• 28-09-2024, 01:37:50
    #1
    Herkese selamlar. Kpss sürecine çalışırken KPSS tarih oldukça ağır geliyordu. Videoları izlemek x2 de zaman alıyordu. Kitaplarda düz metinden oluştuğu için maalesef aklımda kalmıyordu. Bende bunları mizahi bir dille kendime hikaye olarak yazmıştım. Hemen hemen tüm kpss tarih bölümünü böyle yazdım. Şimdi ise boşta durmasın istiyorum. Bunu kitap olarak, uygulama olarak yada Web site olarak yayınlayın sizce pasif gelir elde edebilir miyim?

    Fikirlerinize açığım yorumlarınızı da merak ediyorum.

    Örnek bir şekilde paylaşıyorum.

    LALE DEVRİ
    Pasarofça Anlaşması ile Osmanlı Devleti artık balkanlara savaş yapmayı bitirdi. Hazır balkanlara savaşa gitmiyorken artık hiçbir savaşa gitmeyelim diyen Osmanlı Pasarofça Anlaşmasından sonra yeni bir Devirle tanıştı.
    “ Vur patlasın, Çal oynasın devri.. Lale Devri”
    Lale devrinde Batının üstünlüğünü çaresizce kabul eden devlet, biz bir batı kadar olamayız onlar bizden çok üstünler. Biz en iyisi zevk-i sefa sürelim. Takılalım kendi kafamıza göre, deve kuşu gibi kafamızı kuma gömelim dediler.
    Lale devrine vardığım zaman birçok alanda yenilikler yapılmıştı. Teknik, diplomasi, sosyal gibi alanlarda yenilikler yani ıslahatlar yapılırken askeri anlamda bir yenilik yapılmamıştı. Bu durum zaten belliydi. Halk da askerde saray da artık savaşlardan bıkmış, ordu disiplinini yitirmiş artık bizden adam olmaz demişti. Bunun yerine boşverelim şu dünyanın nazını, ben hem oynar hem çalarım sazımı demişlerdi. Pasarofça anlaşması ile başlayan bu devir oldukça dikkatimi çekti. Ülkenin başında olan III. Ahmet isyan ile gelip isyan ile giden ilk padişah olma özelliğine sahipti. Edirne olayları baş gösterdiğinde tahta geçen padişah, Patrona Halil İsyanı ile tahta veda edecekti. Padişah’ın tahta vedasıyla birlikte Lale Devri de tarih olacaktı.

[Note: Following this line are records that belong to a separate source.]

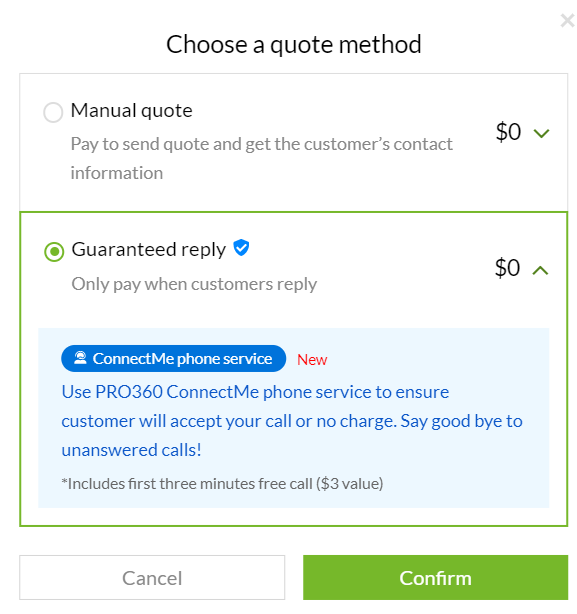Click the red New label
The image size is (577, 614).
pyautogui.click(x=312, y=359)
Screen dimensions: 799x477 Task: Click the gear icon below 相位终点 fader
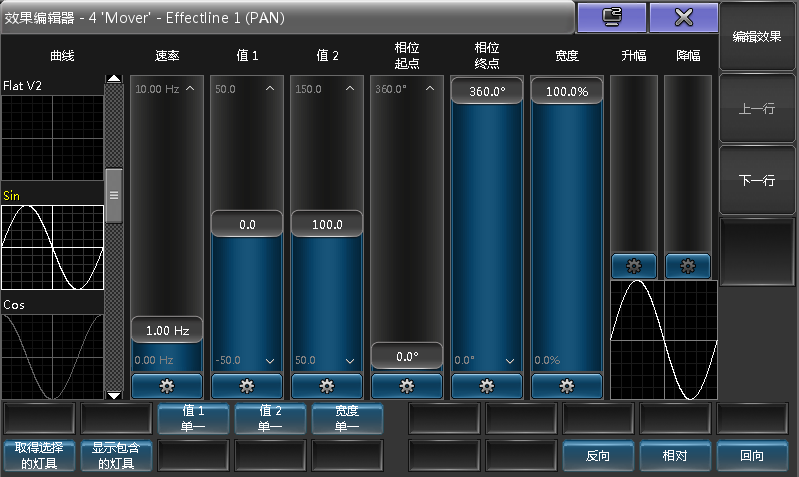[487, 386]
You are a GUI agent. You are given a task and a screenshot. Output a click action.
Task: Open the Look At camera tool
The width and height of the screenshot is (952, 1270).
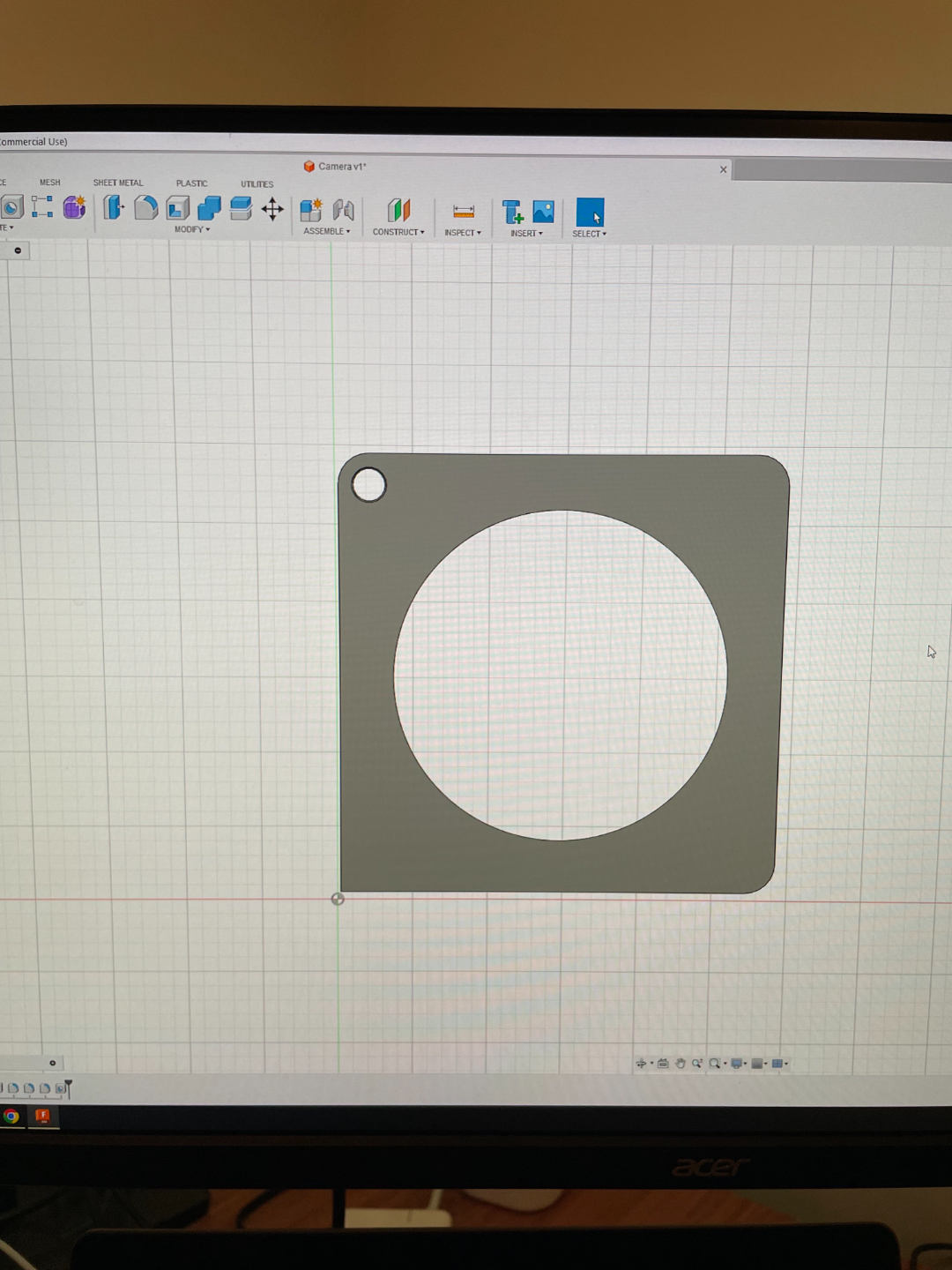tap(663, 1064)
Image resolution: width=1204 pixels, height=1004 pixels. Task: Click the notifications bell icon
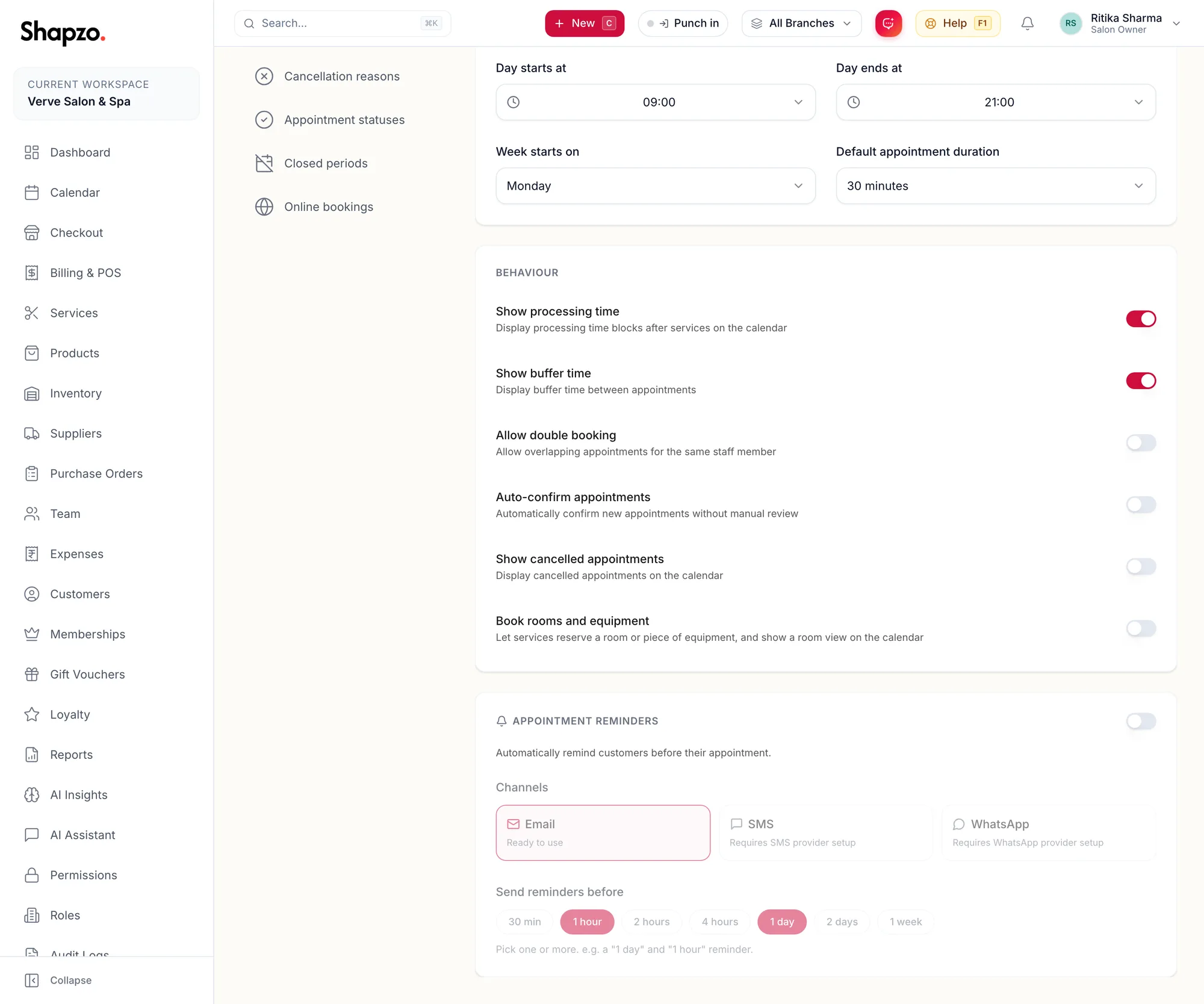point(1027,23)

    Nevşehirli Damat İbrahim Paşa adında bir adam duydum. Sadrazammış. Artık devlet yönetimi o kadar serbest olmuştu damat sadrazam olmuş. Sadrazam olmak için damat olmak yeterli kılınmış. Ben Nevşehirli Damat İbrahim Paşayı köşe bucak ararken birden birisi çıktı karşıma.

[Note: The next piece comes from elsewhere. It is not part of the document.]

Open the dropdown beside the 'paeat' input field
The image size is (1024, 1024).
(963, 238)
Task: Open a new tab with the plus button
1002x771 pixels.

    - Ne diyeyim ? Ne diyeyim ? Ne diyiim ? Ne dim ? Nedim ?
    - Sen ne saçmalıyorsun hacı ?
    - Ne diyeyim? Ne diyeyim ? Ne diyiim ? Ne dim ? Nedim ?
    - Anlamıyorum. Ne diyorsun ?
    - Heh bende onu diyorum sana yabancı ? Şairim ben. Lale devrinin en ünlü şairi “Nedim”. Ne diyeyim ne söyleyeyim ? Ne istersin benden ?

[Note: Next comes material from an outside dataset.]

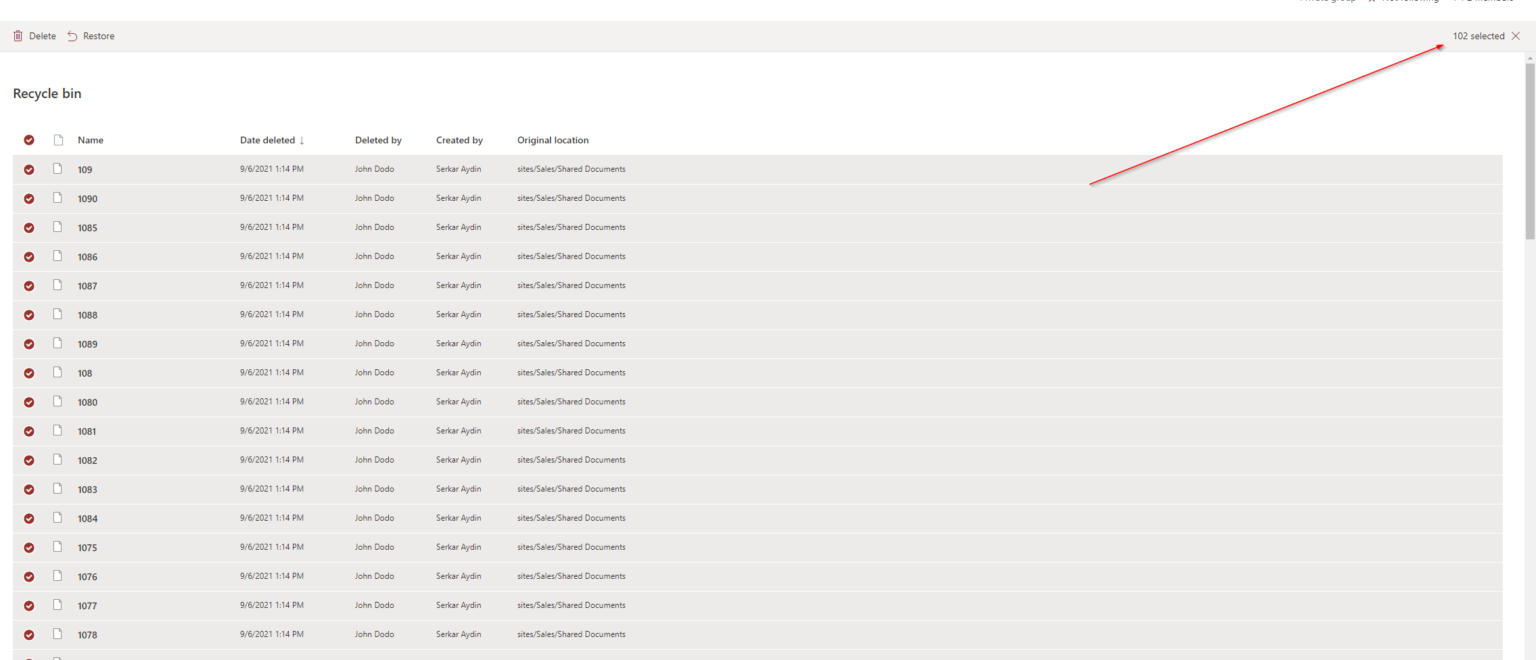Screen dimensions: 1536x660
Task: Click the Original location column header
Action: click(x=552, y=140)
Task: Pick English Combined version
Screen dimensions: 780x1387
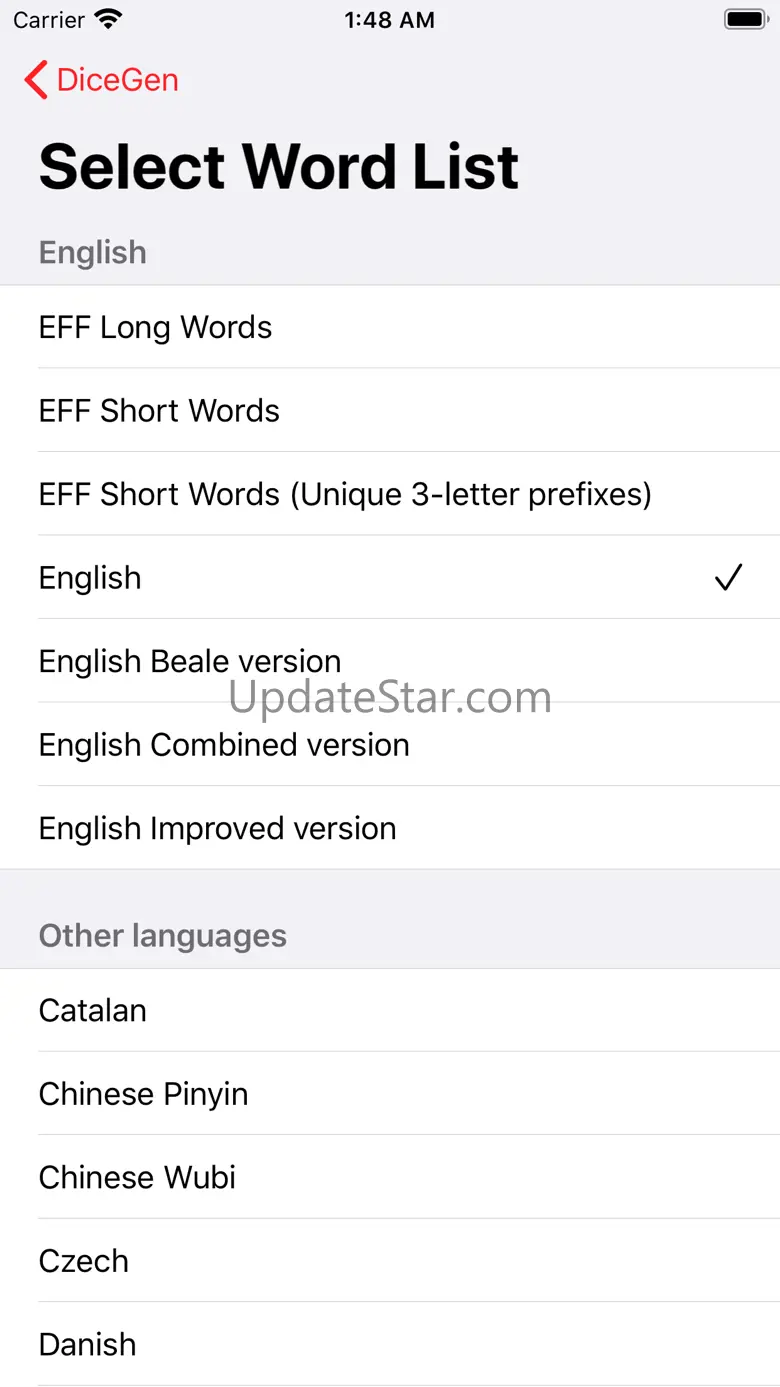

    - Madem ki şairsin, yaz ulan kpss’ye bir dörtlük.
    - Peki derhal
    “ Kahpe felek gülmez misin ?
    Perşan ettin, bilmez misin ?
    Sabi olan şu gençleri
    Sen soldurdun görmez misin ?”
    - Ne didin be Nedim. Sen harika bir şairmişsin.
    - Teşekkür ederim, lale devrinin en ünlü şairi olarak siz kpss öğrencilerine sevgilerimi yolluyorum.
    - Keşke çizim yeteneğim olsaydı da senin şu güleç yüzünü çizip götürseydim kpss öğrencilerine. Sana bakarak içlerini huzur kaplar, daha iyi çalışırlardı.
    - Çizim yeteneğinin olmasına gerek yok ki. Bizim levni diye bir minyatürcümüz var o çizebilir beni.
    - Biz minyatürcünün adının levni olduğu pek aklımızda tutamayız ki.
    - Levni, çiz beni.. Beni, beni.. Nedim’ini.. Çiz beni levni…
    - Hahahah bu replik akılda kalabilir bak teşekkür ederim.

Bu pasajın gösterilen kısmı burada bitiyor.